SOURCE DATA below:
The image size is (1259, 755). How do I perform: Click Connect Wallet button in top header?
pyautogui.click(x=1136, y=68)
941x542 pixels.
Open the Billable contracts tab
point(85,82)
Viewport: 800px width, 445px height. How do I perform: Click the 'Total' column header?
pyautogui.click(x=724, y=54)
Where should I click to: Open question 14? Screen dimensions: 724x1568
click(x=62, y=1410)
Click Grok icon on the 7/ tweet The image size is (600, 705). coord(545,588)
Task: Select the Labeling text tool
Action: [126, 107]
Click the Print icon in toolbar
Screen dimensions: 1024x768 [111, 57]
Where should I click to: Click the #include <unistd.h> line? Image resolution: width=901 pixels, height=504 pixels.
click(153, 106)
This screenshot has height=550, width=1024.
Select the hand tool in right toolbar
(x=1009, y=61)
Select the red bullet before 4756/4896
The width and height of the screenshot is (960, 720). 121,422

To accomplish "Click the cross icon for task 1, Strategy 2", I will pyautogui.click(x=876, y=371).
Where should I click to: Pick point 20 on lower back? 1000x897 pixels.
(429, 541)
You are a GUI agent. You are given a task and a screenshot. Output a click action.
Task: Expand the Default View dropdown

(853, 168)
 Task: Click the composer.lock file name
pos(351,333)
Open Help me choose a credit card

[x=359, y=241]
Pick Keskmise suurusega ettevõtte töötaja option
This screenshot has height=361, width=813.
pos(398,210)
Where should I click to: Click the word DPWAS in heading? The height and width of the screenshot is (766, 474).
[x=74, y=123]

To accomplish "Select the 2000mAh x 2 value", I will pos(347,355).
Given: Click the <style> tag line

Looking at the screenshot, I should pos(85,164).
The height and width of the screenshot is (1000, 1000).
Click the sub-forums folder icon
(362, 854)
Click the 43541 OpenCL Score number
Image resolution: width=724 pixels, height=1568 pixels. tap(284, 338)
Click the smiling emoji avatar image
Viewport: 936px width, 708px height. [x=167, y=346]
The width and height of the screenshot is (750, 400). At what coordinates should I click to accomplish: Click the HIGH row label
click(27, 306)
End of SOURCE DATA.
Reproduce the lines from the one with "The width and height of the screenshot is (750, 400)." to the end of the data exactly, leaving out every earlier line.

The width and height of the screenshot is (750, 400). At what coordinates should I click to accomplish: Click the HIGH row label
click(27, 306)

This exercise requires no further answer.